List each line of the records that contains the word "this".

···

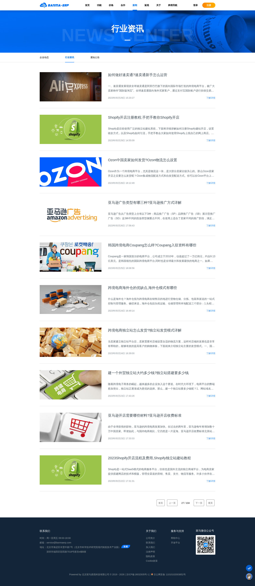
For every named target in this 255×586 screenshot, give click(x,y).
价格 (111, 5)
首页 (87, 5)
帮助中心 (175, 538)
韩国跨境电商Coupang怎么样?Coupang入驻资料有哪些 (152, 245)
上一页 (172, 503)
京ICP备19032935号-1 (137, 574)
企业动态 (44, 57)
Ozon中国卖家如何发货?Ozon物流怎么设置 (142, 160)
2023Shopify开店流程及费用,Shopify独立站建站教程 (149, 458)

···

* **Answer to the problem**:
For every named target in this 255×586 screenshot, give click(x,y).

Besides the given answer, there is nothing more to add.